§ **PROBLEM DETAILS**
Once you have located the line containing "Click the envelope icon beside the email" in the material below, return it exactly along with each line after it through the line containing "The height and width of the screenshot is (928, 1080).".

§ **DATA EXTRACT**
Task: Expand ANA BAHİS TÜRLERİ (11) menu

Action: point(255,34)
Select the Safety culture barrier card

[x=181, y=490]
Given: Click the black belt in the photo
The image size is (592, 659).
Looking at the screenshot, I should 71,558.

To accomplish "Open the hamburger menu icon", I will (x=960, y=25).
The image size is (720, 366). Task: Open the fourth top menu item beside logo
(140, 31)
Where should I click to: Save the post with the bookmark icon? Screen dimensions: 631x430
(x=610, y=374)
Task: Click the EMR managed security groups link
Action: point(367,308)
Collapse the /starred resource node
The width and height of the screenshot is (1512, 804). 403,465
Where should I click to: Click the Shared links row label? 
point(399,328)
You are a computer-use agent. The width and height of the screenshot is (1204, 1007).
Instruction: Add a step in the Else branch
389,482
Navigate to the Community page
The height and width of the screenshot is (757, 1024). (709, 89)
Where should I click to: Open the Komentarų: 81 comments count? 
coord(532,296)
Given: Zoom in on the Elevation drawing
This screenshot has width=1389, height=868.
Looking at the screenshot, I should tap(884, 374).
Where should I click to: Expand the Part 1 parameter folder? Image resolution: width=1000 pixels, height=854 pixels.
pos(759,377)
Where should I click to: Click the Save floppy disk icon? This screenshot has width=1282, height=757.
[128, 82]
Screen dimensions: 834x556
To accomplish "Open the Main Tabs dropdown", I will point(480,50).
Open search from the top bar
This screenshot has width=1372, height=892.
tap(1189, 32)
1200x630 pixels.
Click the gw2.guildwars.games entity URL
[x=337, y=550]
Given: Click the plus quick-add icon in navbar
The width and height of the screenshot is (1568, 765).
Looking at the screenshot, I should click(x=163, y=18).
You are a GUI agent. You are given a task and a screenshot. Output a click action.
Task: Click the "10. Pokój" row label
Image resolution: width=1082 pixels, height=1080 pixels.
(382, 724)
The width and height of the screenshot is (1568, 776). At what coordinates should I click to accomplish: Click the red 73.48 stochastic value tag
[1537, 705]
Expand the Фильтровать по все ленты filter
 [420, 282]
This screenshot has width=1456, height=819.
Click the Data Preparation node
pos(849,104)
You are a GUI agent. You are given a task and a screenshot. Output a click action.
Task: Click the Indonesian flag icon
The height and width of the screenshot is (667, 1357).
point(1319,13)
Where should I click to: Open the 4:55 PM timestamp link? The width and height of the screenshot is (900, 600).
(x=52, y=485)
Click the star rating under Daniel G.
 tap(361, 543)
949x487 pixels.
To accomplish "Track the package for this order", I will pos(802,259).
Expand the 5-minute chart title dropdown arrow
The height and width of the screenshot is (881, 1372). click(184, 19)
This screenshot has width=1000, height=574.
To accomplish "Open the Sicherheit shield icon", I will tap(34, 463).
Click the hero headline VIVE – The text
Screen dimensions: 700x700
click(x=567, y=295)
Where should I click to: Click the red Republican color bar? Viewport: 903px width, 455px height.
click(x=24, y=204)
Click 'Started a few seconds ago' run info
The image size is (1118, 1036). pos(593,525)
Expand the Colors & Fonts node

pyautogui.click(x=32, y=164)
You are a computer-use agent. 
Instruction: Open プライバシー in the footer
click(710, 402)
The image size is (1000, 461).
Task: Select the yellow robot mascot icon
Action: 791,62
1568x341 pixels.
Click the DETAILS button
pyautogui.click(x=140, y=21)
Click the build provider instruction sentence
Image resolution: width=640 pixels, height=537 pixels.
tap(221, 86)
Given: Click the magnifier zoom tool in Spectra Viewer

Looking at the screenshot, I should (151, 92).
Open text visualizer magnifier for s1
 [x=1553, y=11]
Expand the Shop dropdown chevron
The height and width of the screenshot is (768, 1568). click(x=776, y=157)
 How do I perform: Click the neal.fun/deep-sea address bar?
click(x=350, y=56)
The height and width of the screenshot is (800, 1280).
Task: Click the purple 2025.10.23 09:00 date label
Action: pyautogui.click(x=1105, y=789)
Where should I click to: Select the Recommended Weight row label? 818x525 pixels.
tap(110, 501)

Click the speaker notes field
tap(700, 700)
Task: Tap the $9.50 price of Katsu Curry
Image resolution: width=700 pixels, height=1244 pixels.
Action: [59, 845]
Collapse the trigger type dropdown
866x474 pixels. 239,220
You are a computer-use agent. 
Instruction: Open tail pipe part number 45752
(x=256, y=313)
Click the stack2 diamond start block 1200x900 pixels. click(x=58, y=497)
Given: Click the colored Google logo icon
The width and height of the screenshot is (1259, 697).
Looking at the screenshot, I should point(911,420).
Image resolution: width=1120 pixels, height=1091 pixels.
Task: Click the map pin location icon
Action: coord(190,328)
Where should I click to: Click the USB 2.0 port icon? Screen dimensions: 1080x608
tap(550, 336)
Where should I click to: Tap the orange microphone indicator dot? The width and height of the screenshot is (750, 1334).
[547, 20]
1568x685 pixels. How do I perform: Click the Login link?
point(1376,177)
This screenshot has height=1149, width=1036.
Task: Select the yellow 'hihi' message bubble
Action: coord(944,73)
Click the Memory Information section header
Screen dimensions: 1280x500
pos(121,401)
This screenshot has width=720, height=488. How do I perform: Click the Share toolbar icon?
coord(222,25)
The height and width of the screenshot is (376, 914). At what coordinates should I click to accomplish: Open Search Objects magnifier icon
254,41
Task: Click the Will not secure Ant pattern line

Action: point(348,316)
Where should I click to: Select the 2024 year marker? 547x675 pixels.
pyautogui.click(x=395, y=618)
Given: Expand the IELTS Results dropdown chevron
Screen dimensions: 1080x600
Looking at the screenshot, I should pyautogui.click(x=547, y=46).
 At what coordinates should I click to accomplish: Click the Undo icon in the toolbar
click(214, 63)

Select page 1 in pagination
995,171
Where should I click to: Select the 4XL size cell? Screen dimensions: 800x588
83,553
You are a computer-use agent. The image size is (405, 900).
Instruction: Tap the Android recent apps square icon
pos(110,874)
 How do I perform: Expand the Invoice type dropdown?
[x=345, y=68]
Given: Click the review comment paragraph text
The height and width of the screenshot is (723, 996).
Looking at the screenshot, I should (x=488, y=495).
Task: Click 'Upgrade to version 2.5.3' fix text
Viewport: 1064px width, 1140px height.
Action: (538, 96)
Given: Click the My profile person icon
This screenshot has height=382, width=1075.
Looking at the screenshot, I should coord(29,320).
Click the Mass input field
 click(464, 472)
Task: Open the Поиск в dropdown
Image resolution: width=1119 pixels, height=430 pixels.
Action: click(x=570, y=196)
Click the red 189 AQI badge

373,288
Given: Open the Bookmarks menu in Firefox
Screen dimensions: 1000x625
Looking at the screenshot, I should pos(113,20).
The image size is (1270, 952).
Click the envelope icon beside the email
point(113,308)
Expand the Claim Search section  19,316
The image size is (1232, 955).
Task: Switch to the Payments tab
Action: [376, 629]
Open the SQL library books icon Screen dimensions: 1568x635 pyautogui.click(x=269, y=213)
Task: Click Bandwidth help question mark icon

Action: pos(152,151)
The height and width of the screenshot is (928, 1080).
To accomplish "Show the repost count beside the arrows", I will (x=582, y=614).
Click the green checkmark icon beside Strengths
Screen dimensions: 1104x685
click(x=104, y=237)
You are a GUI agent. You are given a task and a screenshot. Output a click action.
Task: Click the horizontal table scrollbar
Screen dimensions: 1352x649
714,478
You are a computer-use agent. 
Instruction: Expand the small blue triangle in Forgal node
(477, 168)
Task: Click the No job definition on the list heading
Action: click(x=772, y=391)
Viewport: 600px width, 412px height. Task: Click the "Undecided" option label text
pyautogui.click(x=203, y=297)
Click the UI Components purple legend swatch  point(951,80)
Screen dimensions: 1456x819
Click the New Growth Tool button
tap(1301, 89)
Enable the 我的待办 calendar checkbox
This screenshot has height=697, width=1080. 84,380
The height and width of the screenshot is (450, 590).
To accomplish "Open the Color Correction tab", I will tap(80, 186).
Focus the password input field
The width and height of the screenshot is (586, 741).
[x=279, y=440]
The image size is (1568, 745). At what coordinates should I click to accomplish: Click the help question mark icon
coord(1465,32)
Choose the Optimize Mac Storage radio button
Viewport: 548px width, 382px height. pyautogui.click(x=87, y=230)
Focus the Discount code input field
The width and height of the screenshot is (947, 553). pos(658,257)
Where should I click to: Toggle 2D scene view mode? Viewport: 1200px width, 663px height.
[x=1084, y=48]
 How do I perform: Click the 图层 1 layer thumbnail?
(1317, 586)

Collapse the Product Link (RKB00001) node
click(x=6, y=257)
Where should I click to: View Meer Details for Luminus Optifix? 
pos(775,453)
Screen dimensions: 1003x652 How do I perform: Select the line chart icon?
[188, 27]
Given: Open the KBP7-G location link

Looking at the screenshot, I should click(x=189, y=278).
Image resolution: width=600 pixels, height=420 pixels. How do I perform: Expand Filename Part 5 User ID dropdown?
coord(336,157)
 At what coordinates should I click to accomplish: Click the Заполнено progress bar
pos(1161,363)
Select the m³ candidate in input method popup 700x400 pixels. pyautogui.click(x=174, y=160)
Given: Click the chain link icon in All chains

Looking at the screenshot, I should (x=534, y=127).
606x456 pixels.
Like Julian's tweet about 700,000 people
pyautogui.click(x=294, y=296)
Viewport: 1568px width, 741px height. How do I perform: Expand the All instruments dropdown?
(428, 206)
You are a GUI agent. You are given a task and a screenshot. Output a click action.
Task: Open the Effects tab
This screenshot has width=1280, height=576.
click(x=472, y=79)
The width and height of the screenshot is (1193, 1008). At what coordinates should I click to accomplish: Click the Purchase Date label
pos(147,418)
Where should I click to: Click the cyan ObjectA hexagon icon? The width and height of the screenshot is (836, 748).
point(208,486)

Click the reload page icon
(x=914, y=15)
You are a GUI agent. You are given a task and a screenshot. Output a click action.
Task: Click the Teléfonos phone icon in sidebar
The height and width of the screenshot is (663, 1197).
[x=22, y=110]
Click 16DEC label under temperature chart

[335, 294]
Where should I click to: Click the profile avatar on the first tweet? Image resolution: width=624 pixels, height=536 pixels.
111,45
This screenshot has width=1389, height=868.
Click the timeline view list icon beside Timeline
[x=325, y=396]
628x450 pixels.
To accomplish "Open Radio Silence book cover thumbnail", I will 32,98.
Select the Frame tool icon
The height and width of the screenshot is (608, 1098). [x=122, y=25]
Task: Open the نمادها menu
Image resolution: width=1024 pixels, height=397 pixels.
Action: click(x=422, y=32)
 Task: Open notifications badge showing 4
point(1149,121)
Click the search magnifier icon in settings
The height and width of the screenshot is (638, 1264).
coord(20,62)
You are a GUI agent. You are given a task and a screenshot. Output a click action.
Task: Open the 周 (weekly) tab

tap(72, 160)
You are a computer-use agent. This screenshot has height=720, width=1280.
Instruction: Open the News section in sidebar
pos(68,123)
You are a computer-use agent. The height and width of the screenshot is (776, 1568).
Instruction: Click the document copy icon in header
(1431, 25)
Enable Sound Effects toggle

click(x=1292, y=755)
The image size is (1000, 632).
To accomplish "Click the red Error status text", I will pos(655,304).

§ **TASK OUTPUT**
Click the envelope icon beside the email
point(113,308)
Expand the Claim Search section  19,316
The image size is (1232, 955).
Task: Switch to the Payments tab
Action: [376, 629]
Open the SQL library books icon Screen dimensions: 1568x635 pyautogui.click(x=269, y=213)
Task: Click Bandwidth help question mark icon

Action: pos(152,151)
The height and width of the screenshot is (928, 1080).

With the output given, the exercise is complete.